Set task :: Reproduce the blog text below word for word, from start to finish.

Text extract ::
I was noodling around on Goodreads doing that dumbass thing where I'm actively looking for books to add to my ridiculously unmanageable to-read list. To backtrack, last year or the year before I read The Husband's Secret, which was kind of an It Book, which I usually avoid, and sort of seemed chick lit-like, which I also avoid, but whatever. And I really liked it. It wasn't Proust or anything, but it was well-written, the plot was genius and she dealt with some heavy subjects with a light touch. I've read two more of her books and enjoyed them both.

A few months ago I read A Corner of White (which I found by noodling around on Goodreads, which is why I keep doing it even though it's kind of like trying to catch rain in a teacup when you live in a spring-fed lake) and it cracked my head open and poured awesomeness inside and I was wondering why I'd never heard of the author before, so I looked her up and oh, she's Australian, maybe that's why... wait.... Jaclyn Moriarty, Liane Moriarty... holy crap, they're sisters!

Then I went through this whole complicated little exercise where I tried to imagine what it was like when the first sister became successful as a writer, and then the second sister got into the act later but now she's had this breakout book and is probably making a ton of money, but it's kind of okay because both their books are really excellent examples of their chosen genres, which are completely separate from each other and not really comparable (young adult fantasy and women's lit/mystery).

THEN I was on Goodreads the other day (oh shut up, I don't drink or smoke, except for drinking a little), and I was reading a synopsis of a book that sounded interesting and SONOFBITCH, there's another goddamned sister.

I need to read one of her books. But I'm kind of scared to - I'm now way overidentified with this family's sibling politics.

Saturday, November 28, 2015

Day 28

Thirteen minutes to post.

We saw The last Hunger Games movie tonight. It was good. It felt like a satisfying ending.

I tried to order some books from Indigo and ship them to Matt's mom and her husband last night. I couldn't find the gift wrap option. There was an item in the total saying zero charge for gift wrap, and the help screen told me how to choose the gift wrap option but it wasn't there. I spent about ten minutes going back to the beginning of the process and trying it again, thinking I must be missing something.

Collected material ::

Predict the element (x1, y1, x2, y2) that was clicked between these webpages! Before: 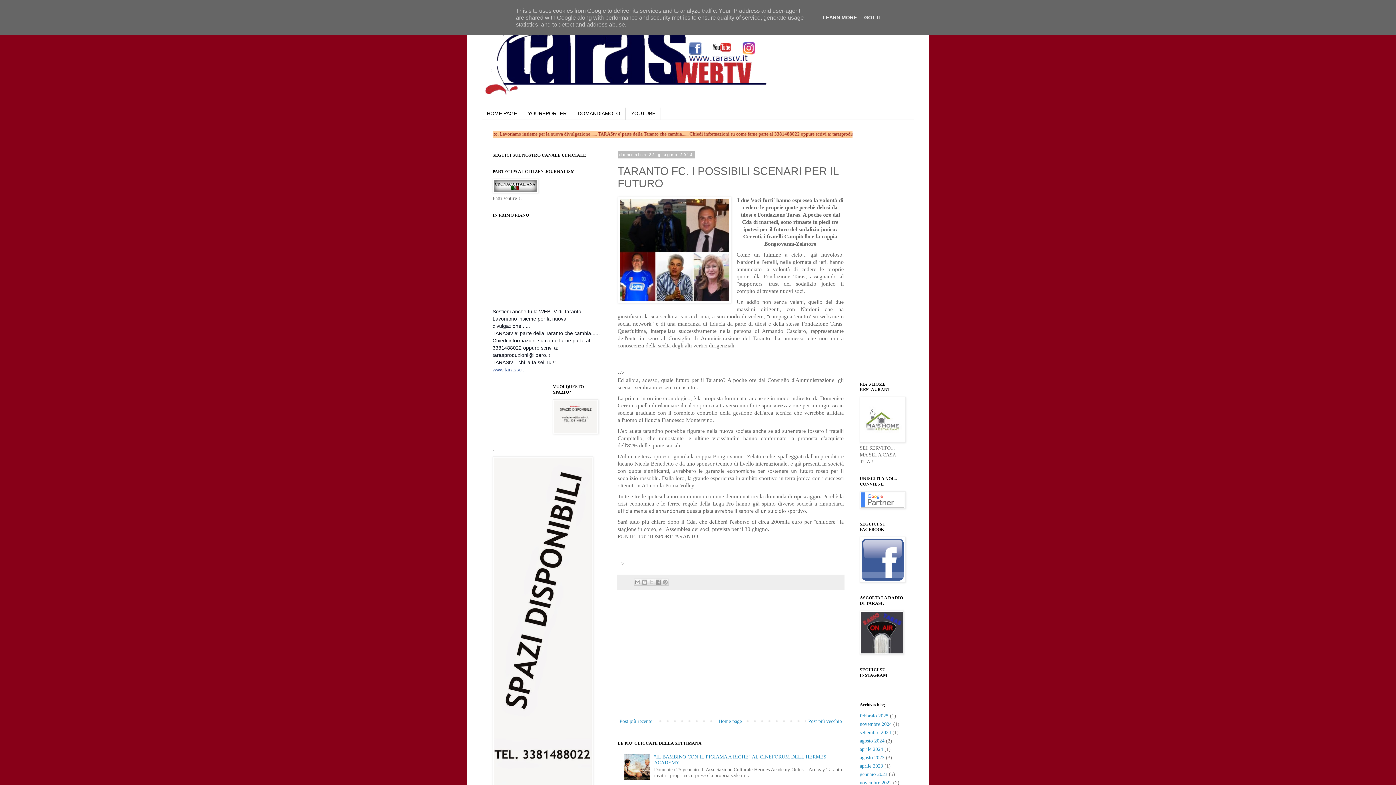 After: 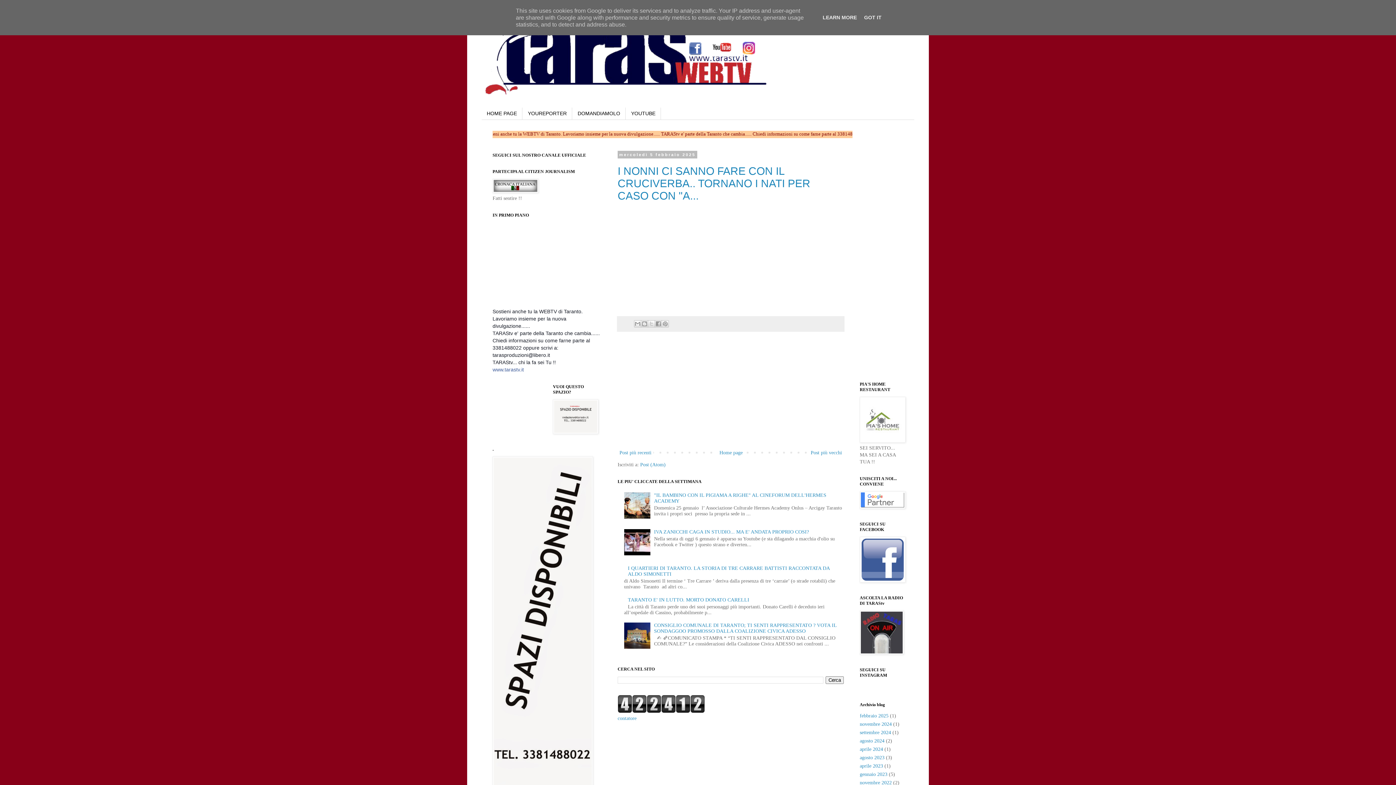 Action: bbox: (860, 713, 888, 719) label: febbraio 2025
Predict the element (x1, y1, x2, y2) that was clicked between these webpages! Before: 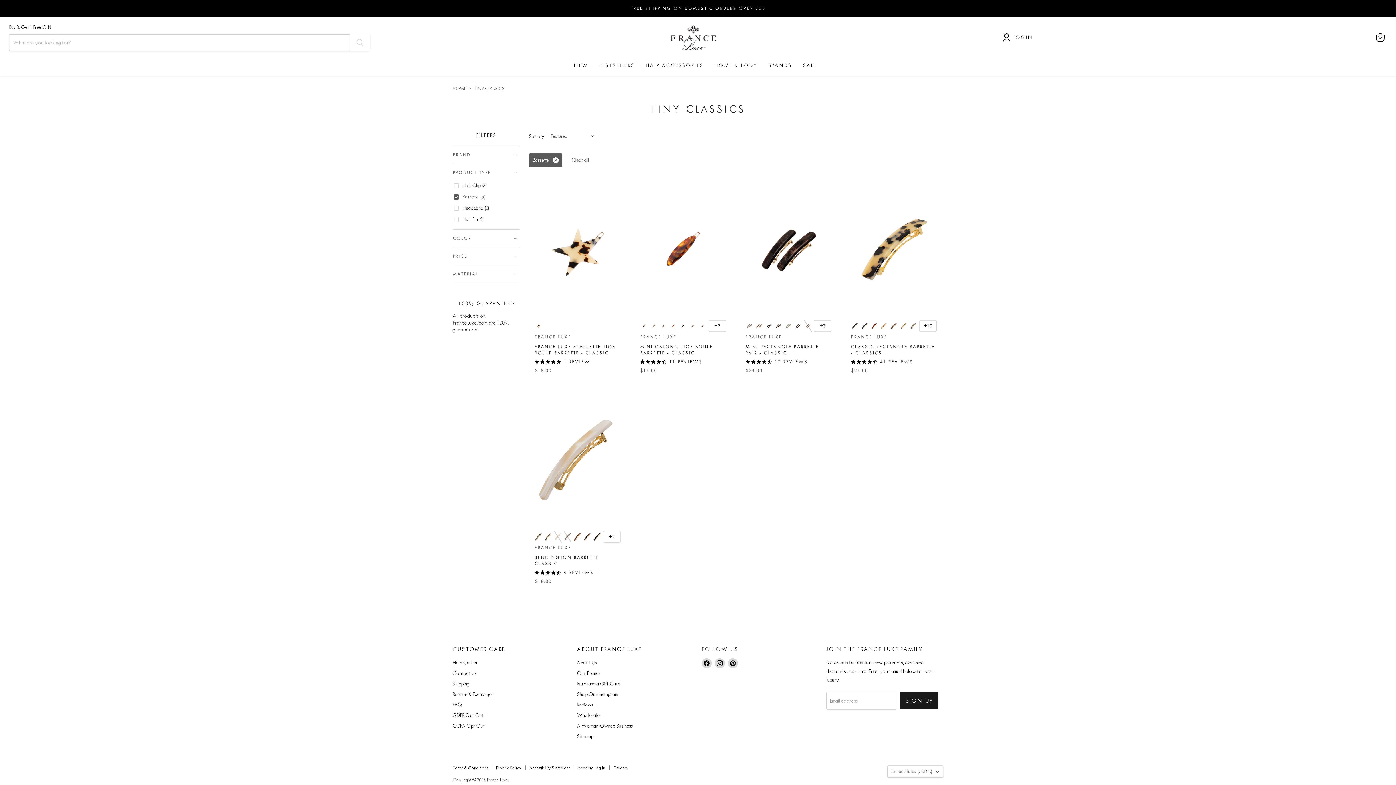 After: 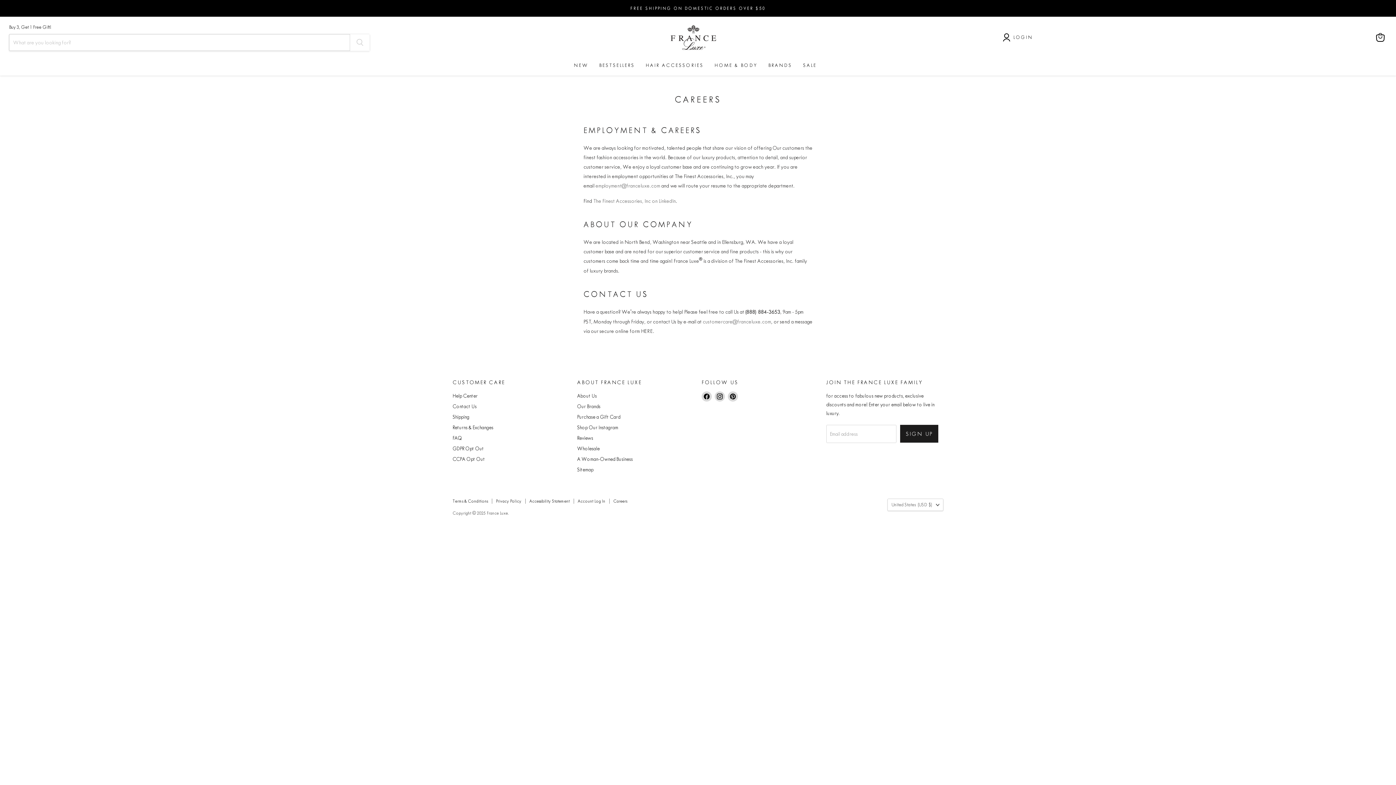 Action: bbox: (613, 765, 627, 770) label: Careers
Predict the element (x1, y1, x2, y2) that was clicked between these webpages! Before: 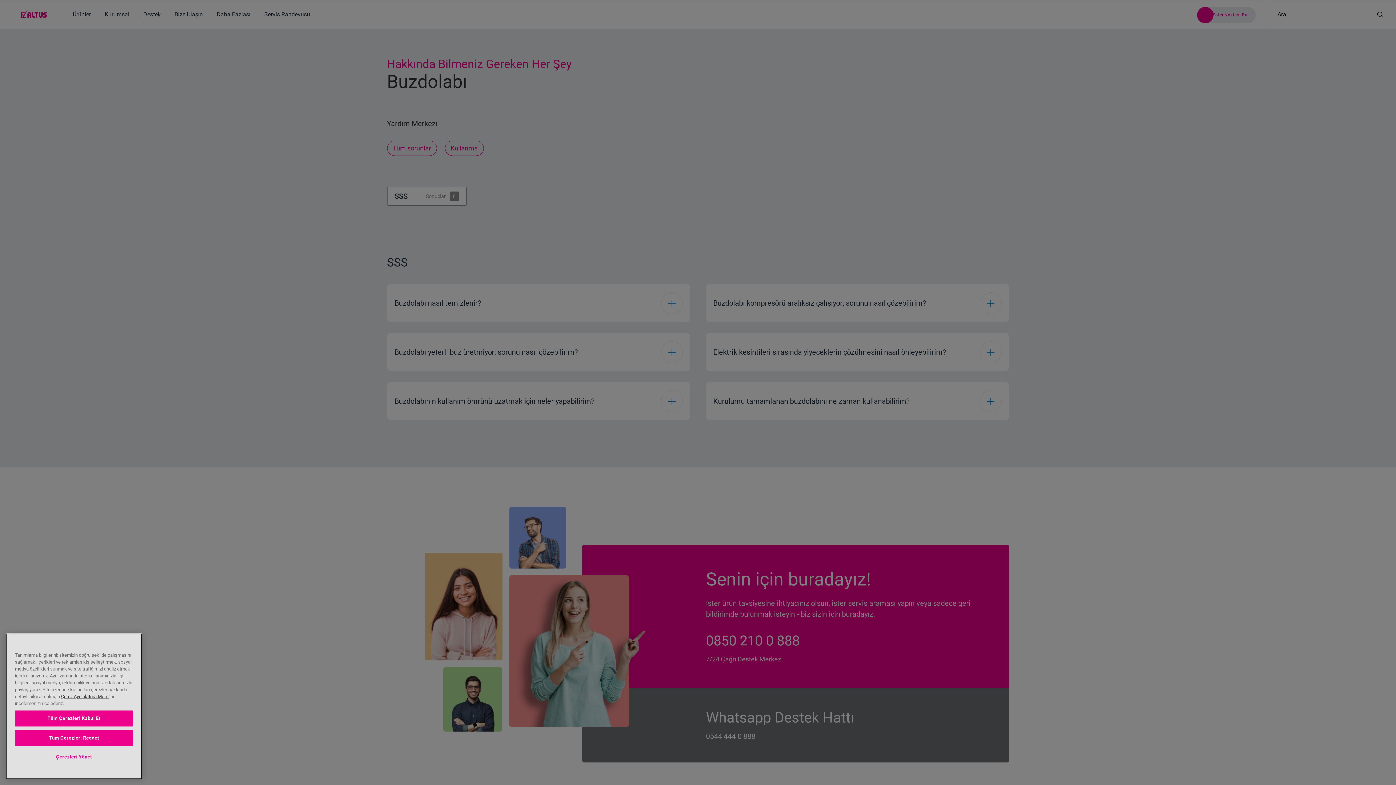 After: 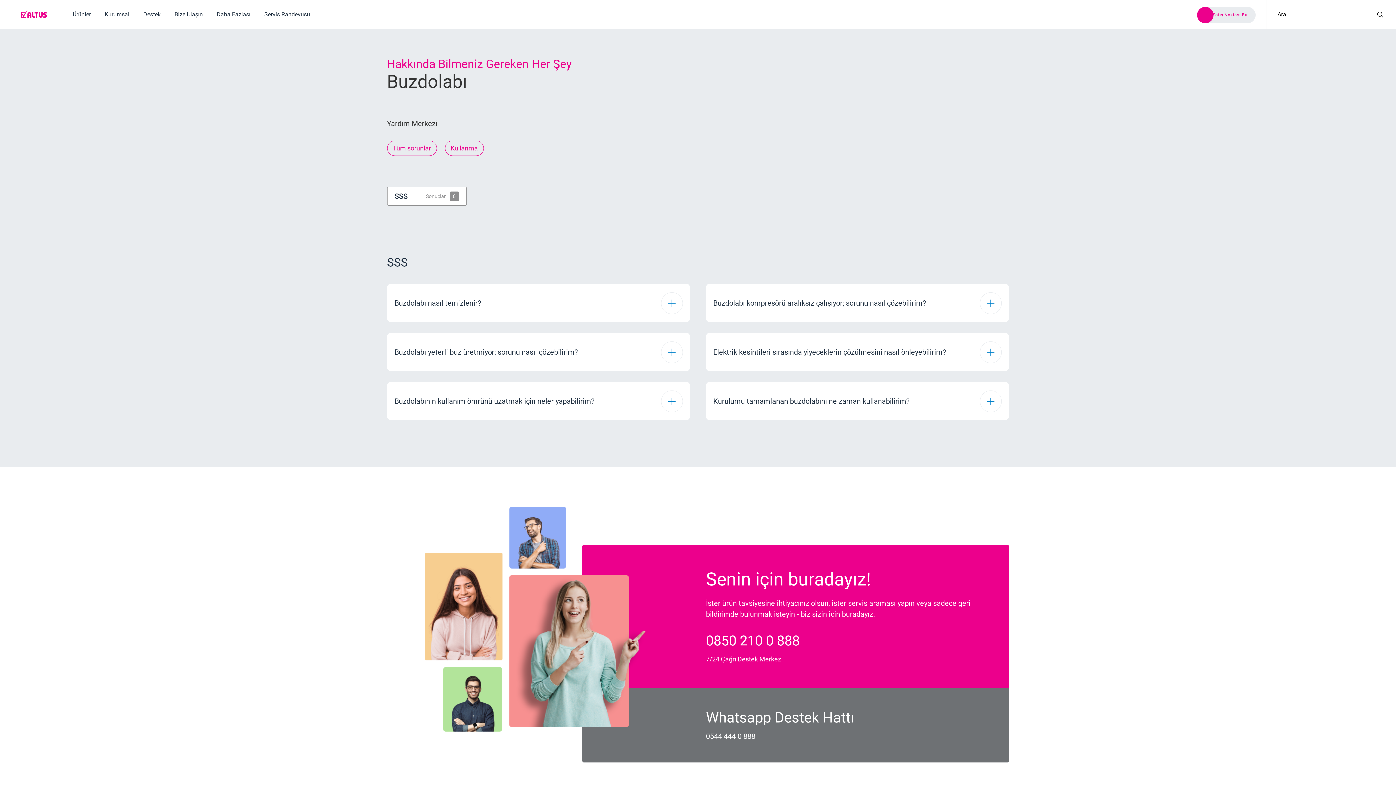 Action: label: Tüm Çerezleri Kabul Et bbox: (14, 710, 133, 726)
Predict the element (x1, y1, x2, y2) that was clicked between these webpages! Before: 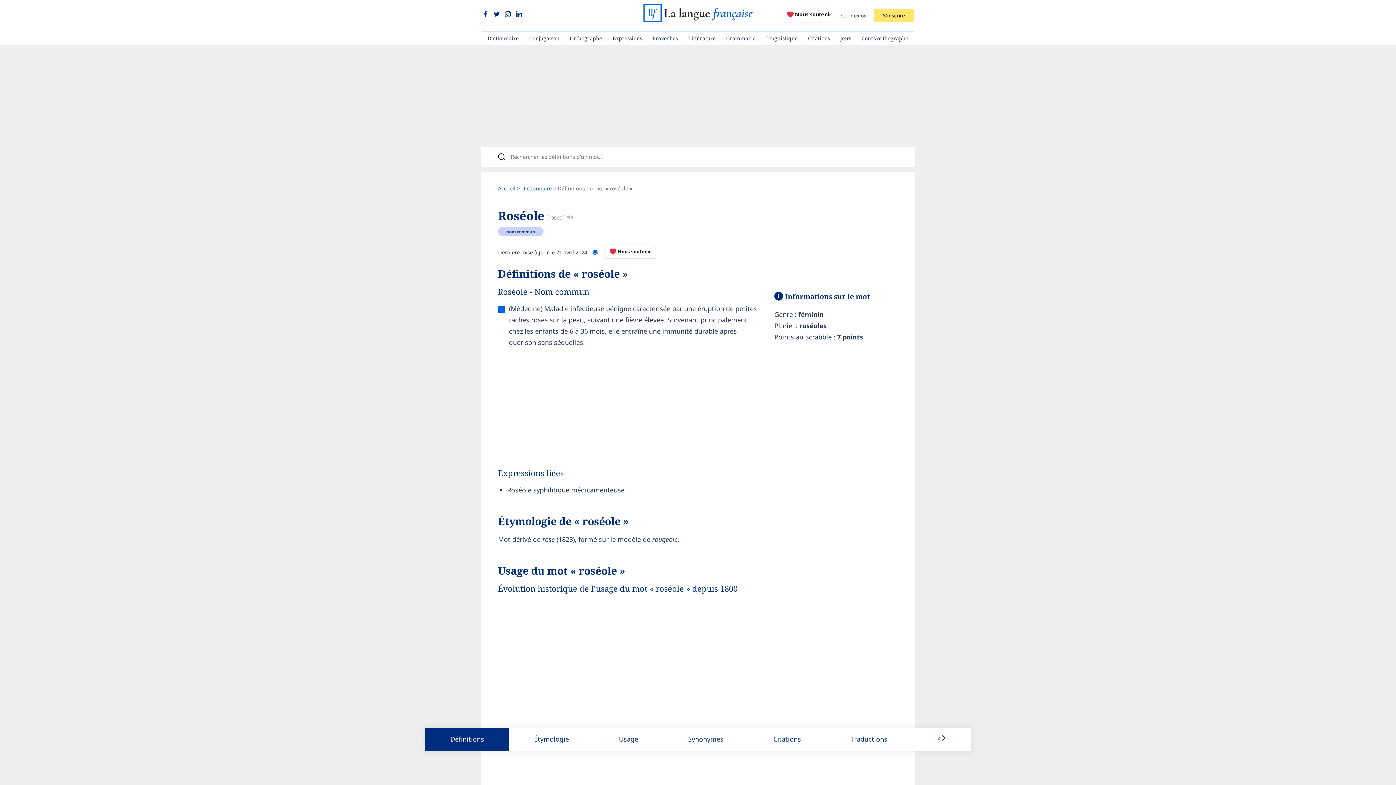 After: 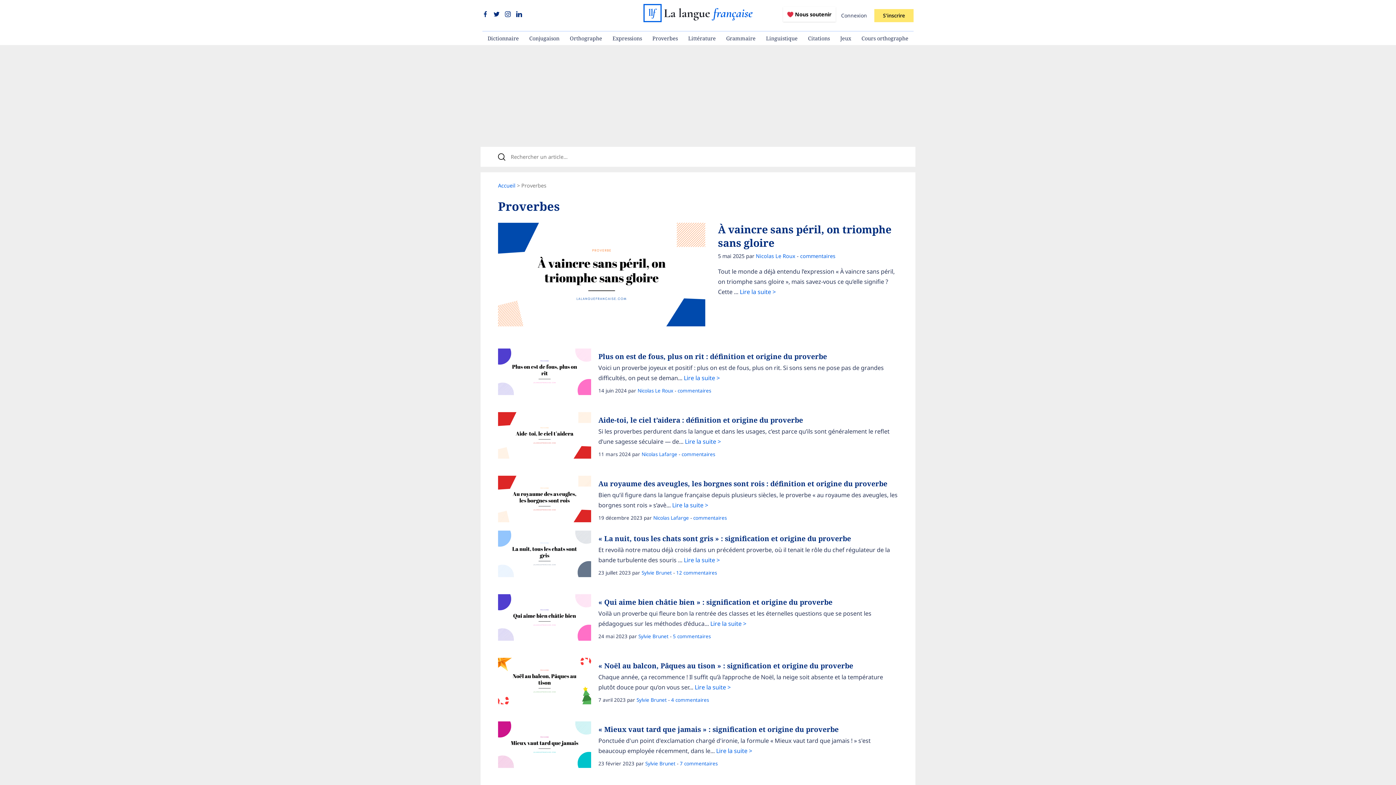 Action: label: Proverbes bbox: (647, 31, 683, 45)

Worked solution ::
I was noodling around on Goodreads doing that dumbass thing where I'm actively looking for books to add to my ridiculously unmanageable to-read list. To backtrack, last year or the year before I read The Husband's Secret, which was kind of an It Book, which I usually avoid, and sort of seemed chick lit-like, which I also avoid, but whatever. And I really liked it. It wasn't Proust or anything, but it was well-written, the plot was genius and she dealt with some heavy subjects with a light touch. I've read two more of her books and enjoyed them both.

A few months ago I read A Corner of White (which I found by noodling around on Goodreads, which is why I keep doing it even though it's kind of like trying to catch rain in a teacup when you live in a spring-fed lake) and it cracked my head open and poured awesomeness inside and I was wondering why I'd never heard of the author before, so I looked her up and oh, she's Australian, maybe that's why... wait.... Jaclyn Moriarty, Liane Moriarty... holy crap, they're sisters!

Then I went through this whole complicated little exercise where I tried to imagine what it was like when the first sister became successful as a writer, and then the second sister got into the act later but now she's had this breakout book and is probably making a ton of money, but it's kind of okay because both their books are really excellent examples of their chosen genres, which are completely separate from each other and not really comparable (young adult fantasy and women's lit/mystery).

THEN I was on Goodreads the other day (oh shut up, I don't drink or smoke, except for drinking a little), and I was reading a synopsis of a book that sounded interesting and SONOFBITCH, there's another goddamned sister.

I need to read one of her books. But I'm kind of scared to - I'm now way overidentified with this family's sibling politics.

Saturday, November 28, 2015

Day 28

Thirteen minutes to post.

We saw The last Hunger Games movie tonight. It was good. It felt like a satisfying ending.

I tried to order some books from Indigo and ship them to Matt's mom and her husband last night. I couldn't find the gift wrap option. There was an item in the total saying zero charge for gift wrap, and the help screen told me how to choose the gift wrap option but it wasn't there. I spent about ten minutes going back to the beginning of the process and trying it again, thinking I must be missing something.